**EXERCISE GOAL:**
Exactly the lines from the one containing "Новости (301, 46)" through the end of the entries, both ends included, are to be output.

**THE INPUT:**
* * * * * * * * *

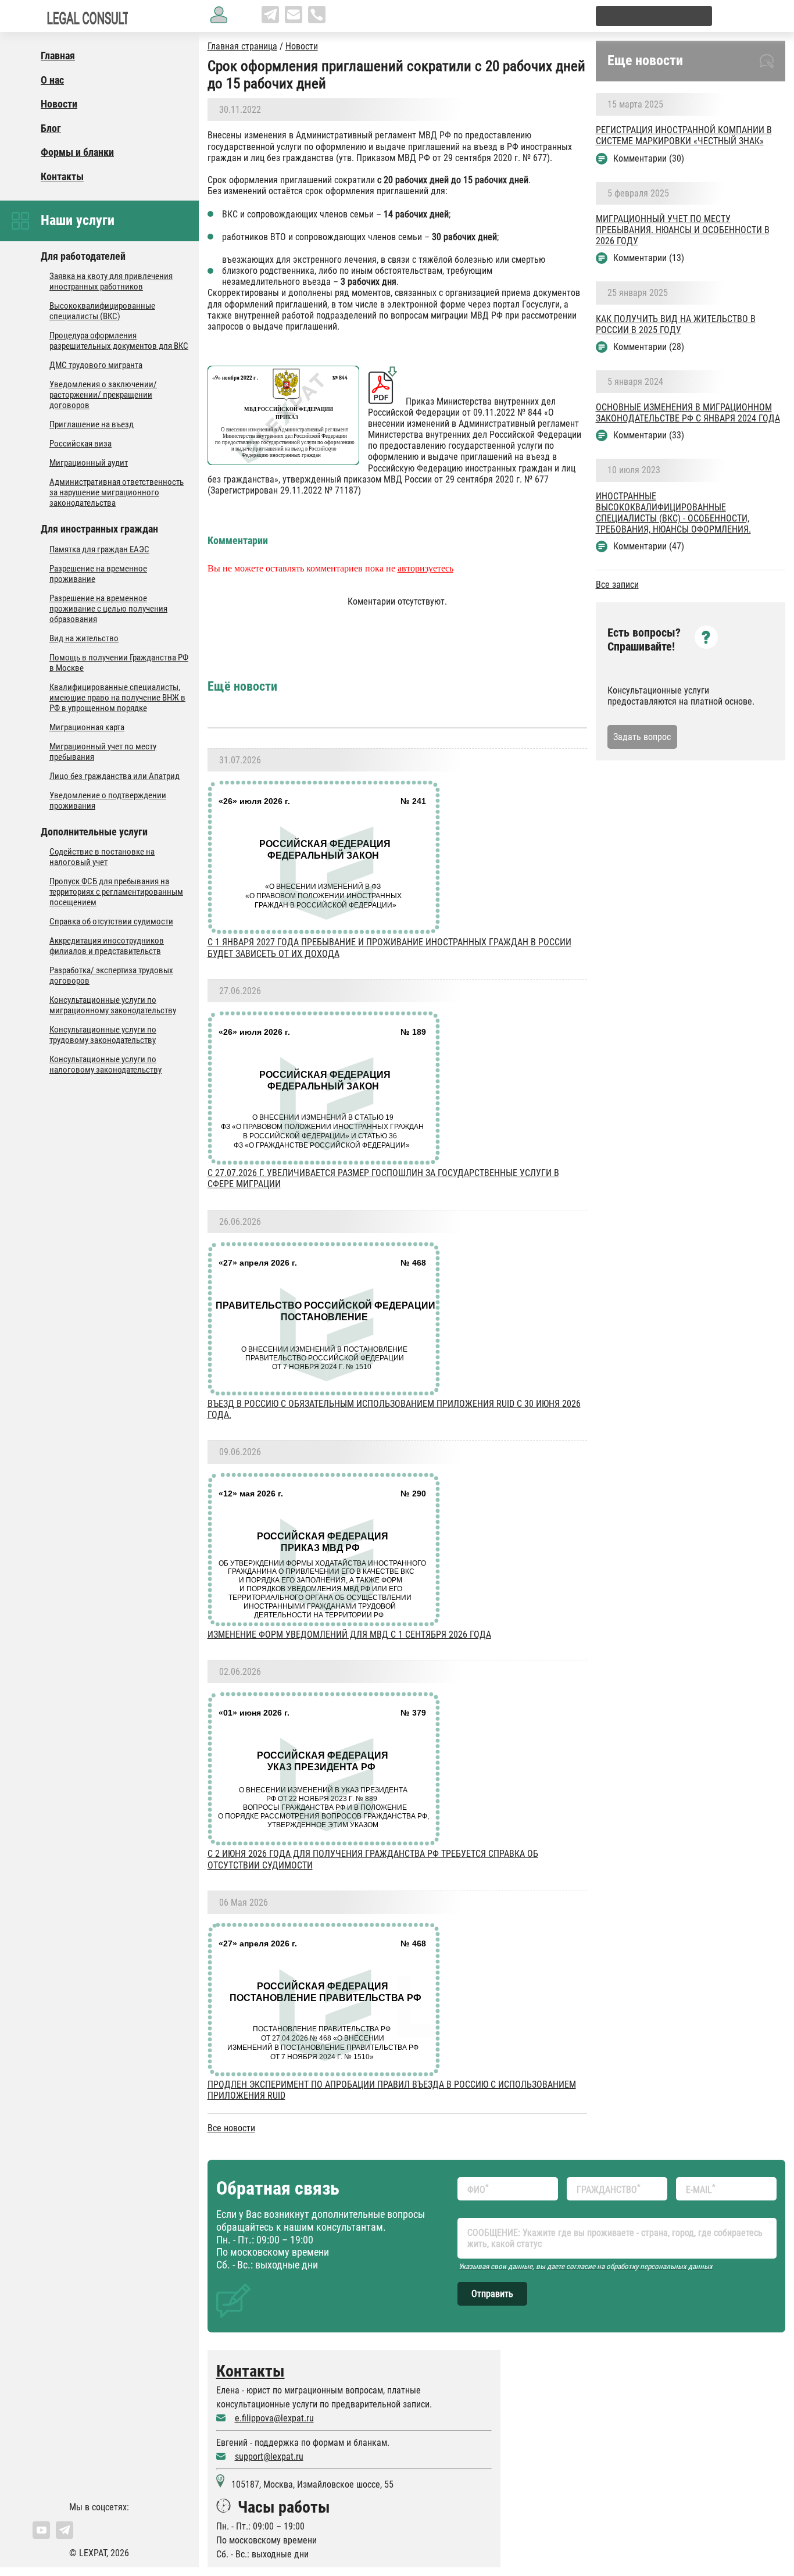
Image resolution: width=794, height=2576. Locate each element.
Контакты (250, 2371)
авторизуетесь (425, 568)
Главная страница (242, 46)
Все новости (231, 2128)
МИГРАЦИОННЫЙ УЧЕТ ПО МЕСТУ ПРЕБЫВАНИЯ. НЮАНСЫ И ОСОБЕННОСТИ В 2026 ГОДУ (683, 229)
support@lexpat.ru (269, 2456)
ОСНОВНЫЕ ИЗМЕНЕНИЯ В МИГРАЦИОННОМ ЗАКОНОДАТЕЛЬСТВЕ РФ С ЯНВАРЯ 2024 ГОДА (688, 413)
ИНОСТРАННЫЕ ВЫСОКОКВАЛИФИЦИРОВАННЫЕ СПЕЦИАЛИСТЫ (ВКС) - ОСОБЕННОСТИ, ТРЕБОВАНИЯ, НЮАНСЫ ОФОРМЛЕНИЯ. (673, 513)
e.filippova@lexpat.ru (274, 2418)
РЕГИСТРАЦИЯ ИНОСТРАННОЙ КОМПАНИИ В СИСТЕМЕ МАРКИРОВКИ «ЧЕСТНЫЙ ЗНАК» (684, 135)
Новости (301, 46)
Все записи (617, 584)
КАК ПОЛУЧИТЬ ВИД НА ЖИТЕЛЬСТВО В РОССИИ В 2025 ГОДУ (676, 324)
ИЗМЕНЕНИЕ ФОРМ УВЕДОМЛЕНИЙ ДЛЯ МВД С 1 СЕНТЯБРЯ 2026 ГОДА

* * * * * * * * *

**EXPECTED ANSWER:**
Новости (301, 46)
Все записи (617, 584)
КАК ПОЛУЧИТЬ ВИД НА ЖИТЕЛЬСТВО В РОССИИ В 2025 ГОДУ (676, 324)
ИЗМЕНЕНИЕ ФОРМ УВЕДОМЛЕНИЙ ДЛЯ МВД С 1 СЕНТЯБРЯ 2026 ГОДА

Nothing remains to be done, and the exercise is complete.